■ **Work required**: Go through the records line by line from the top and repeat each one exactly, ending with the line that contains "Tap the search".

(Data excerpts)

=== Section Start ===

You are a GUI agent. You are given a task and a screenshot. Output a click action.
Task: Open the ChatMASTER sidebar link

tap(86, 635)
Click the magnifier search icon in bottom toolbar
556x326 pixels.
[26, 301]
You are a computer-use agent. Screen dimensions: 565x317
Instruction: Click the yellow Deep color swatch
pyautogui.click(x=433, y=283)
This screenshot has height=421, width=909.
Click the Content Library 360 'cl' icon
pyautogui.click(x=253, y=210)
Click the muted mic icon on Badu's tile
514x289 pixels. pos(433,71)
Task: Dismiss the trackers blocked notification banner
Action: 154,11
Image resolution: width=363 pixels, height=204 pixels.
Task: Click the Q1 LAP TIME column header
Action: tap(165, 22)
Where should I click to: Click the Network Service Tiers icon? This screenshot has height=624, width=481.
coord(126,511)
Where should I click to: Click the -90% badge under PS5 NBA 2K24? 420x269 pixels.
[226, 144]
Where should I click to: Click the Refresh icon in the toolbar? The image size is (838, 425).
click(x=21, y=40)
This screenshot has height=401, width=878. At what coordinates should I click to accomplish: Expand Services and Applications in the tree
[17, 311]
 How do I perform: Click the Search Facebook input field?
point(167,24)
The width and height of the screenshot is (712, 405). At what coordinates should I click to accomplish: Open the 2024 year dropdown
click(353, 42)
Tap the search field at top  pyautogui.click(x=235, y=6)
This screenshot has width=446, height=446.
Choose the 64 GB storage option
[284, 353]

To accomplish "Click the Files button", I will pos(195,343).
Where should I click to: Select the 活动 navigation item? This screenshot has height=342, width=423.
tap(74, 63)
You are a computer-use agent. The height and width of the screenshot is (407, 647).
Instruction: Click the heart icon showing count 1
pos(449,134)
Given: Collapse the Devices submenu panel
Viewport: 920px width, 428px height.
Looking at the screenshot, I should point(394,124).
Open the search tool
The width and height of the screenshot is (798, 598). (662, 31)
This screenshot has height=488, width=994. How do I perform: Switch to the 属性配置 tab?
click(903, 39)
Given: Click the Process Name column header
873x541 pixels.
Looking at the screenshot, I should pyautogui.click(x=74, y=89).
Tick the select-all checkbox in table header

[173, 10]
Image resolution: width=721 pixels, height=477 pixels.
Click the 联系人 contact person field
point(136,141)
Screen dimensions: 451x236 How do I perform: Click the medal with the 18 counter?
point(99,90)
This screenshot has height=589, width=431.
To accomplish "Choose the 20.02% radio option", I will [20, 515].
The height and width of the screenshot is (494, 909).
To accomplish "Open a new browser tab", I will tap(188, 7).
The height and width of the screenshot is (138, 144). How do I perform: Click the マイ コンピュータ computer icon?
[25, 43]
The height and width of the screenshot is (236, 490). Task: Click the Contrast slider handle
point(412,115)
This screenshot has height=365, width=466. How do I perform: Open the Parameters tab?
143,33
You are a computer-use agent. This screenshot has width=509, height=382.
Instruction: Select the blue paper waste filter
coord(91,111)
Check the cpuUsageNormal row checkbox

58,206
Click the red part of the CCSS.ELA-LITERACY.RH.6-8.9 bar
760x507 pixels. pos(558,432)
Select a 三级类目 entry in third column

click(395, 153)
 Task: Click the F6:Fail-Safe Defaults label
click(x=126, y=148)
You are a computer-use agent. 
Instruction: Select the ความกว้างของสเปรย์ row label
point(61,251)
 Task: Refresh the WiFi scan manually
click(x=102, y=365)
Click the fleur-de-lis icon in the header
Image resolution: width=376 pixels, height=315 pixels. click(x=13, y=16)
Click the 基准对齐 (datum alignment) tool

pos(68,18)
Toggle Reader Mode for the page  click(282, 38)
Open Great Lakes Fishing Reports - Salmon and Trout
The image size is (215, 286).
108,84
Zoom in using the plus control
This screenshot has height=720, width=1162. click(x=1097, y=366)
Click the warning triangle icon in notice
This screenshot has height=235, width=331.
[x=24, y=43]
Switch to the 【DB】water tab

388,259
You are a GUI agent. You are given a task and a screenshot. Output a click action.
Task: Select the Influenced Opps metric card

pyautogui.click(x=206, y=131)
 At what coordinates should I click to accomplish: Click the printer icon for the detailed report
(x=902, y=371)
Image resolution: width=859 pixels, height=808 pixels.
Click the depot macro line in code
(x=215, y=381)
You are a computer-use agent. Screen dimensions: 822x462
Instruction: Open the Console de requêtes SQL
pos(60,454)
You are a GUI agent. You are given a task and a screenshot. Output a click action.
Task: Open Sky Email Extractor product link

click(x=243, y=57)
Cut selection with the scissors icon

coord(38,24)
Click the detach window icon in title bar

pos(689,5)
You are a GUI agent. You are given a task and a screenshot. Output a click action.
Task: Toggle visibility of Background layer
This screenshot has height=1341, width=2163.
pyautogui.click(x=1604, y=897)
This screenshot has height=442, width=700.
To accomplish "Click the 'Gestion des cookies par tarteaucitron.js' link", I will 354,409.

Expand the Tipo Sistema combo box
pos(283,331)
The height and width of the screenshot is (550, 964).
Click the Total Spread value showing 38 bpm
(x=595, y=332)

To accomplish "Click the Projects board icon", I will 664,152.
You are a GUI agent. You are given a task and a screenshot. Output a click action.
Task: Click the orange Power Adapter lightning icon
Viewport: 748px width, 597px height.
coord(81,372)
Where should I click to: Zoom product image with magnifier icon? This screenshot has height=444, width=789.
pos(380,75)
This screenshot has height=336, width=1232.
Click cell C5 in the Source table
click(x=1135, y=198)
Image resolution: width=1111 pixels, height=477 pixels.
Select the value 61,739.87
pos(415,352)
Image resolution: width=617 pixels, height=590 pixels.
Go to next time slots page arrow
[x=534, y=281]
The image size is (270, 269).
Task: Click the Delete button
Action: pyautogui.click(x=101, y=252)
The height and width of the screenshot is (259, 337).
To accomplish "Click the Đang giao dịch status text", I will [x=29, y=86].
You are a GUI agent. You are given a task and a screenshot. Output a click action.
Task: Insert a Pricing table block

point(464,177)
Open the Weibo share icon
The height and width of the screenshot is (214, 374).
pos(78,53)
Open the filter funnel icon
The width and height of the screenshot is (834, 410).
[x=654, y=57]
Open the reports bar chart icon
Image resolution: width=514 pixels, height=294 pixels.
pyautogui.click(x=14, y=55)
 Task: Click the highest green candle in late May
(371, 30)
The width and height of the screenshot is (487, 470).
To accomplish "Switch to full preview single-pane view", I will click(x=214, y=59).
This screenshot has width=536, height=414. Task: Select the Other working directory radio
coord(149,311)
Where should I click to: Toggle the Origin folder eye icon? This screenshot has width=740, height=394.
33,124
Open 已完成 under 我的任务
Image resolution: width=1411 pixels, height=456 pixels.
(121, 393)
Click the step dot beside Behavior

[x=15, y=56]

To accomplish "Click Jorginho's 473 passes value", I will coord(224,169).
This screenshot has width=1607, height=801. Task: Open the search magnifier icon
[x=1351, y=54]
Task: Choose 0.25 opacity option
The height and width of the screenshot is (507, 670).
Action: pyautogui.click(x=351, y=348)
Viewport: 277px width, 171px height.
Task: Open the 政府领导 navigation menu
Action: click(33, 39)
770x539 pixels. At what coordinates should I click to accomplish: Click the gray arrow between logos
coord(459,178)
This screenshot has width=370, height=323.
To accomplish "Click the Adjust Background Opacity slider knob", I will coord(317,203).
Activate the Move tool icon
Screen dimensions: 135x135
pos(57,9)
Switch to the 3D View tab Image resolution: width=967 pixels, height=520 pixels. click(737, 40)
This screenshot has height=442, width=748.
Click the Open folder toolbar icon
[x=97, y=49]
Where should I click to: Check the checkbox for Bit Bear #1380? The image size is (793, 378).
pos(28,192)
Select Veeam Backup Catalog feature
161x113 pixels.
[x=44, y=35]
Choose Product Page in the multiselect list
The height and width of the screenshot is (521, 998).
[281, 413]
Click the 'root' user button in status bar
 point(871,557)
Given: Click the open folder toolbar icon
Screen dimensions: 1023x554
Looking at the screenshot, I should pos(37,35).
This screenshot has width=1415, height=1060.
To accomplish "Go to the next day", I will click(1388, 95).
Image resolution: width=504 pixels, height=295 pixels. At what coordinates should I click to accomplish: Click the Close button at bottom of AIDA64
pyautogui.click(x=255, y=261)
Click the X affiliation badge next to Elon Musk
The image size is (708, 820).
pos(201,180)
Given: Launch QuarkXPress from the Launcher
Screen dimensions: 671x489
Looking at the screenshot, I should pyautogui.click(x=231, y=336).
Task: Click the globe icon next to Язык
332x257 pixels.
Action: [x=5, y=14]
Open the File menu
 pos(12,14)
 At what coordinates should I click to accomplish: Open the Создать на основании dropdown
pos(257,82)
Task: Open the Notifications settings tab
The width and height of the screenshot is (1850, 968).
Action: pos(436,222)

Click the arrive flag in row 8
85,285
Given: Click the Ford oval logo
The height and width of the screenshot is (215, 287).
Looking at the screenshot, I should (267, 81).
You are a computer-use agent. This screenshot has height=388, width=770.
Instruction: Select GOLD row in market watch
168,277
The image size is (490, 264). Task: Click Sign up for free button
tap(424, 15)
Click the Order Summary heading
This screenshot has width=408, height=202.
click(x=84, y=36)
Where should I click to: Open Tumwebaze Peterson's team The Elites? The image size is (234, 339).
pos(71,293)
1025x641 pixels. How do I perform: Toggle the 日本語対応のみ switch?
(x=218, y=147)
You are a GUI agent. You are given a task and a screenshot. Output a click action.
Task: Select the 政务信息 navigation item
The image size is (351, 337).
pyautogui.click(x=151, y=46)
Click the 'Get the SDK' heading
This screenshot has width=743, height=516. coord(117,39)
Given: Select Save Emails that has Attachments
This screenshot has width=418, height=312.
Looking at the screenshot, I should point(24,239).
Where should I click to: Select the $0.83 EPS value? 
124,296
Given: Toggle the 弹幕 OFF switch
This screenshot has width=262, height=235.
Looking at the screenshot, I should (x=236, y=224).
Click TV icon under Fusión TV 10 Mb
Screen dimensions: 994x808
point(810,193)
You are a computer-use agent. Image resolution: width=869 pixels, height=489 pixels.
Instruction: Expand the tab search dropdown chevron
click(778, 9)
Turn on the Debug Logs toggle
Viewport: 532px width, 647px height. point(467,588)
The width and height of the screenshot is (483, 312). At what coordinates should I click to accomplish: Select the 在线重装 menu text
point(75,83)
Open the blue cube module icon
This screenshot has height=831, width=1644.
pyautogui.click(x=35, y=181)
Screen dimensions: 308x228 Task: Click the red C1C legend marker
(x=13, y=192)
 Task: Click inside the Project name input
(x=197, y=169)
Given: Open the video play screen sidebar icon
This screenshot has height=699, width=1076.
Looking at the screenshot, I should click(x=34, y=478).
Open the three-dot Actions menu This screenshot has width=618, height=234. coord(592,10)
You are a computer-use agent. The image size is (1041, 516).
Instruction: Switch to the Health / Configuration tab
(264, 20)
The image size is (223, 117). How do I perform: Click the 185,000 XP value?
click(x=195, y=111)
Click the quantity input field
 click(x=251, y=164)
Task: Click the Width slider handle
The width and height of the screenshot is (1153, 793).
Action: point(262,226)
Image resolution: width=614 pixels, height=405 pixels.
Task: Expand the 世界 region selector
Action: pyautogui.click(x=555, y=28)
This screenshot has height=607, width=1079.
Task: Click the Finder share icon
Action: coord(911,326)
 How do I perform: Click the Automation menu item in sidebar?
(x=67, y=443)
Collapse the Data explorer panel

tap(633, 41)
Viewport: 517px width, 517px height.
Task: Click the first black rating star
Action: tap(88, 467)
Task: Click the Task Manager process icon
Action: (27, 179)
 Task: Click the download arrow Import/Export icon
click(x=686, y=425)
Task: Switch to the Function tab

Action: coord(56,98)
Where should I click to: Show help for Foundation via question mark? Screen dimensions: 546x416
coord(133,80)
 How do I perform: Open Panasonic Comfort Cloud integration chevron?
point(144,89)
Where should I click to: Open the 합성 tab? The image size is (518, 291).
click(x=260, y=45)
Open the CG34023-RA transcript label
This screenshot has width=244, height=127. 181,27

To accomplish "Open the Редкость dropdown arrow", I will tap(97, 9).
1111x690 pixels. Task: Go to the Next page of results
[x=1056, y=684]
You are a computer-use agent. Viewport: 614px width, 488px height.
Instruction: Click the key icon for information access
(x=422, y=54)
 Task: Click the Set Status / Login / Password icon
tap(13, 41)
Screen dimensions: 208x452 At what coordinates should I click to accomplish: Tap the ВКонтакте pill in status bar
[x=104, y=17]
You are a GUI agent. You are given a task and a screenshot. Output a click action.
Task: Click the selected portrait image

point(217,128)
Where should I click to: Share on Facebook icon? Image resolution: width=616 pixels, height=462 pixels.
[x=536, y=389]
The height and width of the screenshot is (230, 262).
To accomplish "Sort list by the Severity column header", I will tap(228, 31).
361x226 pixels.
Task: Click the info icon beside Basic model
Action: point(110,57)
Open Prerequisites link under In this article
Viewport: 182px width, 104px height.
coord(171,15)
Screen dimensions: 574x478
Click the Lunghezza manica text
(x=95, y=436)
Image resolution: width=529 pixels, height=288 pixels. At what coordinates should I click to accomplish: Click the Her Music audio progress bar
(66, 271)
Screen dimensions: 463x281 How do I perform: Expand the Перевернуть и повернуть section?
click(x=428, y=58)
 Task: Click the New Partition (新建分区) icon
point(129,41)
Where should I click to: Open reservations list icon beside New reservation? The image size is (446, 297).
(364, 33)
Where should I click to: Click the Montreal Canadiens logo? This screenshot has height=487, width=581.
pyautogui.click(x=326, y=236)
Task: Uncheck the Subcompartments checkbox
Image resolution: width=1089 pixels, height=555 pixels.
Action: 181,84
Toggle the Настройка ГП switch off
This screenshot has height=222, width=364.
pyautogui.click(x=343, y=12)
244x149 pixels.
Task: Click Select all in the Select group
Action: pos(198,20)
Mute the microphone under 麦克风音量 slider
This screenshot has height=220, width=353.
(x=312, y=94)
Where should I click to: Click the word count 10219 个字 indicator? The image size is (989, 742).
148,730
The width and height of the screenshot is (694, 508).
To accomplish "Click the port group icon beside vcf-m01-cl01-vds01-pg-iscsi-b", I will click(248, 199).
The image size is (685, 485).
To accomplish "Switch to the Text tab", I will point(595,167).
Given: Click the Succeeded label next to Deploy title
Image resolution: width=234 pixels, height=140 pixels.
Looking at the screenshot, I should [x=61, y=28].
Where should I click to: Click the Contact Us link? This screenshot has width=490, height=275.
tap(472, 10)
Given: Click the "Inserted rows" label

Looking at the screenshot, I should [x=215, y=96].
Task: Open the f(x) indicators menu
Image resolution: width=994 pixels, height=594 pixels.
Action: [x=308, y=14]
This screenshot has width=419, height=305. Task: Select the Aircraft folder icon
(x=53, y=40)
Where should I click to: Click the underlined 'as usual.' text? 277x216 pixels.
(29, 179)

=== Section End ===

■ **Task response**:
You are a GUI agent. You are given a task and a screenshot. Output a click action.
Task: Open the ChatMASTER sidebar link

tap(86, 635)
Click the magnifier search icon in bottom toolbar
556x326 pixels.
[26, 301]
You are a computer-use agent. Screen dimensions: 565x317
Instruction: Click the yellow Deep color swatch
pyautogui.click(x=433, y=283)
This screenshot has height=421, width=909.
Click the Content Library 360 'cl' icon
pyautogui.click(x=253, y=210)
Click the muted mic icon on Badu's tile
514x289 pixels. pos(433,71)
Task: Dismiss the trackers blocked notification banner
Action: 154,11
Image resolution: width=363 pixels, height=204 pixels.
Task: Click the Q1 LAP TIME column header
Action: tap(165, 22)
Where should I click to: Click the Network Service Tiers icon? This screenshot has height=624, width=481.
coord(126,511)
Where should I click to: Click the -90% badge under PS5 NBA 2K24? 420x269 pixels.
[226, 144]
Where should I click to: Click the Refresh icon in the toolbar? The image size is (838, 425).
click(x=21, y=40)
This screenshot has height=401, width=878. At what coordinates should I click to accomplish: Expand Services and Applications in the tree
[17, 311]
 How do I perform: Click the Search Facebook input field?
point(167,24)
The width and height of the screenshot is (712, 405). At what coordinates should I click to accomplish: Open the 2024 year dropdown
click(353, 42)
Tap the search field at top  pyautogui.click(x=235, y=6)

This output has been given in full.